──────── READING TEXT ────────

Another day, another male Hollywood figure is having accusations of sexual assault brought against him.

Today's culprit: Aziz Ansari, esteemed comedian and recent winner of the Golden Globe for best actor in a TV series.

In a powerful account, Grace (not her real name), a photographer, describes a date that she went on with Ansari, which she describes as the "worst experience with a man" she's ever had.

Grace's story is raising a lot of questions, with people trying to decide whether or not it can be characterized as sexual assault, specifically with Ansari's active involvement in the #MeToo and Time's Up movements.

The most terrifying part, though, is that what supposedly happened between Grace and Aziz Ansari is nothing new. Many women have gone through a similar experience in which sexual contact that they weren't comfortable with took place. Many question themselves about whether or not what happened to them was sexual assault, or if their uneasiness is normal.

They are left with the same questions that Grace asked herself, the same questions that the public is asking since she has come forward with her story: Is this sexual assault? Or is this just an example of Aziz Ansari being a jerk? At what point in this sexual encounter did Ansari cross the line?

And was Grace's "no" firm enough or did she beat around the bush too much? Ansari is a feminist, he speaks out against people who do things like this. No way could he be a sexual offender.

────────

* [YOUR TASK]
Can you repeat the Ansari article word for word, everything from "They are left" down to "cross the line?"? The records that come next have nothing to do with the Ansari article.

──────── EXTRACTED MATERIAL ────────

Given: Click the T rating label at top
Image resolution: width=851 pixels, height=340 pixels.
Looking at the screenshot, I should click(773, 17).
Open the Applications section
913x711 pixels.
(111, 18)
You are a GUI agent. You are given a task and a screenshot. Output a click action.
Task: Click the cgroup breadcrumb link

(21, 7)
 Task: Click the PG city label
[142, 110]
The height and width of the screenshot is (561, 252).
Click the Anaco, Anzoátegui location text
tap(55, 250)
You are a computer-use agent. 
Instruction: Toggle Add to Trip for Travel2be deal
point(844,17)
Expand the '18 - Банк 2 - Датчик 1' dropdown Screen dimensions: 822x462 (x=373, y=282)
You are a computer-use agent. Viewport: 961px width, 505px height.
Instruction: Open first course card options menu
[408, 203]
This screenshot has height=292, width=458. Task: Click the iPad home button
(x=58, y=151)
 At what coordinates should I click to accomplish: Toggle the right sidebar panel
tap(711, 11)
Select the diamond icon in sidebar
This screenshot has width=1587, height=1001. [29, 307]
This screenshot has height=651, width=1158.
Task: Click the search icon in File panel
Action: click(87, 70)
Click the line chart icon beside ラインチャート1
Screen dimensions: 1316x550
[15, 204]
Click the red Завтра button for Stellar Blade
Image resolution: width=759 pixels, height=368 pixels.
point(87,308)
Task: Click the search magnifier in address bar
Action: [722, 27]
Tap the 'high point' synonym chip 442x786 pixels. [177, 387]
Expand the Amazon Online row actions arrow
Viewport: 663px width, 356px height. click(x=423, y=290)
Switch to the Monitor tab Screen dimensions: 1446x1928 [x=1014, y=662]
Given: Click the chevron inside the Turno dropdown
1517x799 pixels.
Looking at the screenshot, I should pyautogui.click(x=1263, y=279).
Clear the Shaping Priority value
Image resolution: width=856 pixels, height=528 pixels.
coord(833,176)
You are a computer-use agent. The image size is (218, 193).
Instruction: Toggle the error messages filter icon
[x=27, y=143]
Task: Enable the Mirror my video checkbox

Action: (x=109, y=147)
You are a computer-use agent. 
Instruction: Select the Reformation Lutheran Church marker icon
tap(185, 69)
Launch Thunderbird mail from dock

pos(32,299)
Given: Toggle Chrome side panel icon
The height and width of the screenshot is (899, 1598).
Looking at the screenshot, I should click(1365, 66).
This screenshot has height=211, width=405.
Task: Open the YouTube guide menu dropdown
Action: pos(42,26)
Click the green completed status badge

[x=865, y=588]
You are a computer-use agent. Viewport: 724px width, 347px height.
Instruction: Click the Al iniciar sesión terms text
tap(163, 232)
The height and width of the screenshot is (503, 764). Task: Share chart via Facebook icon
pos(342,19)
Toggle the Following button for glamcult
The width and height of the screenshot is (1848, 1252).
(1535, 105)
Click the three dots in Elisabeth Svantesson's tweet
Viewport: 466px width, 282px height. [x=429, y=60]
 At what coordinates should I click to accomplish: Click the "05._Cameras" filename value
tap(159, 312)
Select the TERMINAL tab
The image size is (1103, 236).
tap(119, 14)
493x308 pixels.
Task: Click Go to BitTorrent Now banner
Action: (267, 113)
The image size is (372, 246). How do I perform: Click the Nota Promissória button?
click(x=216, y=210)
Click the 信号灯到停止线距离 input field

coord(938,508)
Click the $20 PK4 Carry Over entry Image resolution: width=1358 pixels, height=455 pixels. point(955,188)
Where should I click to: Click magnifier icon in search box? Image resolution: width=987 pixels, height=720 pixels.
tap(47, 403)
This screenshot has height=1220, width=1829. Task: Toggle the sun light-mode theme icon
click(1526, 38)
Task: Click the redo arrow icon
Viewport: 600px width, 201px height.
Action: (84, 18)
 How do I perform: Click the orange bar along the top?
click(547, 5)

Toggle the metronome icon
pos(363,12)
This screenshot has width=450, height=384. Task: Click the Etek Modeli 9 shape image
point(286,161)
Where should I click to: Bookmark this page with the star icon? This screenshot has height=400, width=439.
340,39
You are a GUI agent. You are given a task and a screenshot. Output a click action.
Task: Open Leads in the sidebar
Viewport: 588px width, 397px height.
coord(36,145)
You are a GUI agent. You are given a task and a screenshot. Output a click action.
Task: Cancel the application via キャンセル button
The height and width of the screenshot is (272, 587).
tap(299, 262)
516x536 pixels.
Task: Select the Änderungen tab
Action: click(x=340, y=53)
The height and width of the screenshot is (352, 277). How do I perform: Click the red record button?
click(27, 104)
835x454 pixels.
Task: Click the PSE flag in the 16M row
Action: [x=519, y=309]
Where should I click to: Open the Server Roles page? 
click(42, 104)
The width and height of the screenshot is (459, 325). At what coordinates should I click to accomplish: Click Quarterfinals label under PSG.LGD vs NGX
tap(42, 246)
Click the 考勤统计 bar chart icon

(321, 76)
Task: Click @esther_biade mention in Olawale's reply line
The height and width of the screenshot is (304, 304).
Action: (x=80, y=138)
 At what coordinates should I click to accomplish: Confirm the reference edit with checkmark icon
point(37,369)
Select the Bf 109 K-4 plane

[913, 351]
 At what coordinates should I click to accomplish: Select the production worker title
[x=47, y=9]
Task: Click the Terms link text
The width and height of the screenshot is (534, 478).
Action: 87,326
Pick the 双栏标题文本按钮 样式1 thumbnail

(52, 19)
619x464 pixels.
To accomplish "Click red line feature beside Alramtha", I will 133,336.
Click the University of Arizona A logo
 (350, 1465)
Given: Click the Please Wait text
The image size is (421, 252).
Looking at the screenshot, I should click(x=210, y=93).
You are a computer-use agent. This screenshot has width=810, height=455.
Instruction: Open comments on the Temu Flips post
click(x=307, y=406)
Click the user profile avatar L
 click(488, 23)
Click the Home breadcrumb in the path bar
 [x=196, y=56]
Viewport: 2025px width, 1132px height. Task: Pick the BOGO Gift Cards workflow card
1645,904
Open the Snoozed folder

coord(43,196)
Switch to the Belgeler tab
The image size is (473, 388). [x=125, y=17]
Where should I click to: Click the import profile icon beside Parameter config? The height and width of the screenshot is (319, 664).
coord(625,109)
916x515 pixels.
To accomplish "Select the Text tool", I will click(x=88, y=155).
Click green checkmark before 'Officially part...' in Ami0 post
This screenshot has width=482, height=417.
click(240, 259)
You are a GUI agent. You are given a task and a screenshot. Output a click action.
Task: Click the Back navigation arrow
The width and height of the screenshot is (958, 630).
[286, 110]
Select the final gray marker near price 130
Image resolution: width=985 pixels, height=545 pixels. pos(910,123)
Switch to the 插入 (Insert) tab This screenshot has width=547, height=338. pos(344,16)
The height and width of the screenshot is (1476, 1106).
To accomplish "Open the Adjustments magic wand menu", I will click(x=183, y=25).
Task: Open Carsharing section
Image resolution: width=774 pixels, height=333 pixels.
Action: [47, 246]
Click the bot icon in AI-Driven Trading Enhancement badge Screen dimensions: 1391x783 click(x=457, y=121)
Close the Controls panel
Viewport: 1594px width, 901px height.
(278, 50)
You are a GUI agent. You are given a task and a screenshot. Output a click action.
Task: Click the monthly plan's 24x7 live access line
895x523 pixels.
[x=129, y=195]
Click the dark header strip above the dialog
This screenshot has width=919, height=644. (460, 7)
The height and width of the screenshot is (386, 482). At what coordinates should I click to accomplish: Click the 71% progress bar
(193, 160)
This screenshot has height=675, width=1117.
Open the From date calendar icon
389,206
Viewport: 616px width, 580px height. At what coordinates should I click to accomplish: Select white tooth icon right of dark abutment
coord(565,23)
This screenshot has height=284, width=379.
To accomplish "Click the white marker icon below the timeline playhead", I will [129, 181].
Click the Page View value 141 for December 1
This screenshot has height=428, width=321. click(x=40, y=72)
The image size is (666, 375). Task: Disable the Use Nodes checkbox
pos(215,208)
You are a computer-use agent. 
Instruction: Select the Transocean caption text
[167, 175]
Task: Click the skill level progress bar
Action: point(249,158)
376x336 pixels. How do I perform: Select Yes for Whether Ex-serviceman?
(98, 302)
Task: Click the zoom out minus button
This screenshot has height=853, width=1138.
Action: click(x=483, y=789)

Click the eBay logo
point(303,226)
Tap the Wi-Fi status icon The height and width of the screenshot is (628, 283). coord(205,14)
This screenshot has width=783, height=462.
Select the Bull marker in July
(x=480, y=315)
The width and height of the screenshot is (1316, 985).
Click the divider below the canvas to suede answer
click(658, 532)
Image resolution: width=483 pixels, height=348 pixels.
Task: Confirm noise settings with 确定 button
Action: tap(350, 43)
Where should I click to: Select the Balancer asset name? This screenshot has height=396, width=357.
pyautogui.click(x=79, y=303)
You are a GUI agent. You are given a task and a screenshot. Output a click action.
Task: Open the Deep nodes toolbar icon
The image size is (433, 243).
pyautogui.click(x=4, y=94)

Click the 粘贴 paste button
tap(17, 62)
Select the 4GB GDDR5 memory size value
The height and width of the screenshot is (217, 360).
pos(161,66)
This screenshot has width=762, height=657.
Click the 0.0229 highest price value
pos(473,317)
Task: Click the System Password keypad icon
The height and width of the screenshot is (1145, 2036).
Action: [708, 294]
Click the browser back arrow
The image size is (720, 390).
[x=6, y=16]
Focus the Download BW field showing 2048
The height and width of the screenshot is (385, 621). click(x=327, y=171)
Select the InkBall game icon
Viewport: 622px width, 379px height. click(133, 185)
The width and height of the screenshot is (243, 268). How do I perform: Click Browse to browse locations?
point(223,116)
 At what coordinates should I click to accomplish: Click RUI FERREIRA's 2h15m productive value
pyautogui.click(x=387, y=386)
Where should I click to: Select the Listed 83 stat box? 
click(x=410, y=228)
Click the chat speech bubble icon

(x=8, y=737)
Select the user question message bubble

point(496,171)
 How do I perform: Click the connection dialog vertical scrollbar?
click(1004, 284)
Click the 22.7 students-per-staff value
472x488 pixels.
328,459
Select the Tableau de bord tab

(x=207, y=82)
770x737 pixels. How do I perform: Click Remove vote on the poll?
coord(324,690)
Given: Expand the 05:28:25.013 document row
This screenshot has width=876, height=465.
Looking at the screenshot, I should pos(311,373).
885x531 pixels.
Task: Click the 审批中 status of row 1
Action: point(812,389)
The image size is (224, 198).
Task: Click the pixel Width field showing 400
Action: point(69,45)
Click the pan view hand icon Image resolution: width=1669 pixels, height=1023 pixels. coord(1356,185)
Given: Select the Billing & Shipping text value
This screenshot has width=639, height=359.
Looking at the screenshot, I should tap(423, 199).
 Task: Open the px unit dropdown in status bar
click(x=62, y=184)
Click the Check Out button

────────

* [REPLY TO THE TASK]
They are left with the same questions that Grace asked herself, the same questions that the public is asking since she has come forward with her story: Is this sexual assault? Or is this just an example of Aziz Ansari being a jerk? At what point in this sexual encounter did Ansari cross the line?